**Written problem**
Convert the listing below into a Markdown table with two columns, Row and Line. Number the lines in order and leave out any blank ones.

[Saved entries]
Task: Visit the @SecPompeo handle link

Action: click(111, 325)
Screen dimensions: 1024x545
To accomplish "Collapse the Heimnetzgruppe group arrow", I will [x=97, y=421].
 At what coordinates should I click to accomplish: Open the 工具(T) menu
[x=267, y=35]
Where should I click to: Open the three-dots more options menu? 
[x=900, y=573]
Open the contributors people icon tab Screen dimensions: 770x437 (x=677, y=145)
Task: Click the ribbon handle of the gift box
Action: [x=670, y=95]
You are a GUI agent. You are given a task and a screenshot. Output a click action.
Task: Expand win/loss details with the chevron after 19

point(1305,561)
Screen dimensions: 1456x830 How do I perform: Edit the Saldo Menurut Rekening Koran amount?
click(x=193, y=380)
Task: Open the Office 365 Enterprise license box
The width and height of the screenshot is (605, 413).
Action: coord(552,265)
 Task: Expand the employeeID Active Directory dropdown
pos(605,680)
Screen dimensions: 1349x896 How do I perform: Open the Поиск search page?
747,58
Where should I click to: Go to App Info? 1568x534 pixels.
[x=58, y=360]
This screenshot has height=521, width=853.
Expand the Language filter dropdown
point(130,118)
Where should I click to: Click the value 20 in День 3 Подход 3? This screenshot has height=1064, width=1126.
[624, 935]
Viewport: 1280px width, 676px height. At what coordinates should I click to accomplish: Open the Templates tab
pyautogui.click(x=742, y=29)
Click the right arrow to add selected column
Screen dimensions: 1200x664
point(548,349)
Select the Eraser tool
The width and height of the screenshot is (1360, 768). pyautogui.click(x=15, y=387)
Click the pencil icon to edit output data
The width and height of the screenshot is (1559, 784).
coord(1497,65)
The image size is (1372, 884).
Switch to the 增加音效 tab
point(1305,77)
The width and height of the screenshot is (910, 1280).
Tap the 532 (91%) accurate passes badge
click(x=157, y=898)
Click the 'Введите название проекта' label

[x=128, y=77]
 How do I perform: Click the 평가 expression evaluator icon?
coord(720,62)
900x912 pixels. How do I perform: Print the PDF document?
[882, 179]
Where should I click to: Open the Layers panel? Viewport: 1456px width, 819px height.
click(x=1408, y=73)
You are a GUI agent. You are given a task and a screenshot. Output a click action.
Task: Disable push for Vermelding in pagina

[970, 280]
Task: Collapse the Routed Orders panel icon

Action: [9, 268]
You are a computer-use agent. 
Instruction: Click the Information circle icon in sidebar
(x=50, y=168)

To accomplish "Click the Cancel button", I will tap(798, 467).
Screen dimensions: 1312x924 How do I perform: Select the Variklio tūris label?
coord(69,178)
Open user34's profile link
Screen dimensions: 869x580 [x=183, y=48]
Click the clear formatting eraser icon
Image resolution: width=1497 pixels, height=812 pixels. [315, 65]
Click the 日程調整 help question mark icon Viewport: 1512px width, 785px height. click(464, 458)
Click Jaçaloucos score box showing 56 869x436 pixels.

**Correct response**
| Row | Line |
|---|---|
| 1 | Task: Visit the @SecPompeo handle link |
| 2 | Action: click(111, 325) |
| 3 | Screen dimensions: 1024x545 |
| 4 | To accomplish "Collapse the Heimnetzgruppe group arrow", I will [x=97, y=421]. |
| 5 |  At what coordinates should I click to accomplish: Open the 工具(T) menu |
| 6 | [x=267, y=35] |
| 7 | Where should I click to: Open the three-dots more options menu?  |
| 8 | [x=900, y=573] |
| 9 | Open the contributors people icon tab Screen dimensions: 770x437 (x=677, y=145) |
| 10 | Task: Click the ribbon handle of the gift box |
| 11 | Action: [x=670, y=95] |
| 12 | You are a GUI agent. You are given a task and a screenshot. Output a click action. |
| 13 | Task: Expand win/loss details with the chevron after 19 |
| 14 | point(1305,561) |
| 15 | Screen dimensions: 1456x830 How do I perform: Edit the Saldo Menurut Rekening Koran amount? |
| 16 | click(x=193, y=380) |
| 17 | Task: Open the Office 365 Enterprise license box |
| 18 | The width and height of the screenshot is (605, 413). |
| 19 | Action: coord(552,265) |
| 20 |  Task: Expand the employeeID Active Directory dropdown |
| 21 | pos(605,680) |
| 22 | Screen dimensions: 1349x896 How do I perform: Open the Поиск search page? |
| 23 | 747,58 |
| 24 | Where should I click to: Go to App Info? 1568x534 pixels. |
| 25 | [x=58, y=360] |
| 26 | This screenshot has height=521, width=853. |
| 27 | Expand the Language filter dropdown |
| 28 | point(130,118) |
| 29 | Where should I click to: Click the value 20 in День 3 Подход 3? This screenshot has height=1064, width=1126. |
| 30 | [624, 935] |
| 31 | Viewport: 1280px width, 676px height. At what coordinates should I click to accomplish: Open the Templates tab |
| 32 | pyautogui.click(x=742, y=29) |
| 33 | Click the right arrow to add selected column |
| 34 | Screen dimensions: 1200x664 |
| 35 | point(548,349) |
| 36 | Select the Eraser tool |
| 37 | The width and height of the screenshot is (1360, 768). pyautogui.click(x=15, y=387) |
| 38 | Click the pencil icon to edit output data |
| 39 | The width and height of the screenshot is (1559, 784). |
| 40 | coord(1497,65) |
| 41 | The image size is (1372, 884). |
| 42 | Switch to the 增加音效 tab |
| 43 | point(1305,77) |
| 44 | The width and height of the screenshot is (910, 1280). |
| 45 | Tap the 532 (91%) accurate passes badge |
| 46 | click(x=157, y=898) |
| 47 | Click the 'Введите название проекта' label |
| 48 | [x=128, y=77] |
| 49 |  How do I perform: Click the 평가 expression evaluator icon? |
| 50 | coord(720,62) |
| 51 | 900x912 pixels. How do I perform: Print the PDF document? |
| 52 | [882, 179] |
| 53 | Where should I click to: Open the Layers panel? Viewport: 1456px width, 819px height. |
| 54 | click(x=1408, y=73) |
| 55 | You are a GUI agent. You are given a task and a screenshot. Output a click action. |
| 56 | Task: Disable push for Vermelding in pagina |
| 57 | [970, 280] |
| 58 | Task: Collapse the Routed Orders panel icon |
| 59 | Action: [9, 268] |
| 60 | You are a computer-use agent.  |
| 61 | Instruction: Click the Information circle icon in sidebar |
| 62 | (x=50, y=168) |
| 63 | To accomplish "Click the Cancel button", I will tap(798, 467). |
| 64 | Screen dimensions: 1312x924 How do I perform: Select the Variklio tūris label? |
| 65 | coord(69,178) |
| 66 | Open user34's profile link |
| 67 | Screen dimensions: 869x580 [x=183, y=48] |
| 68 | Click the clear formatting eraser icon |
| 69 | Image resolution: width=1497 pixels, height=812 pixels. [315, 65] |
| 70 | Click the 日程調整 help question mark icon Viewport: 1512px width, 785px height. click(464, 458) |
| 71 | Click Jaçaloucos score box showing 56 869x436 pixels. |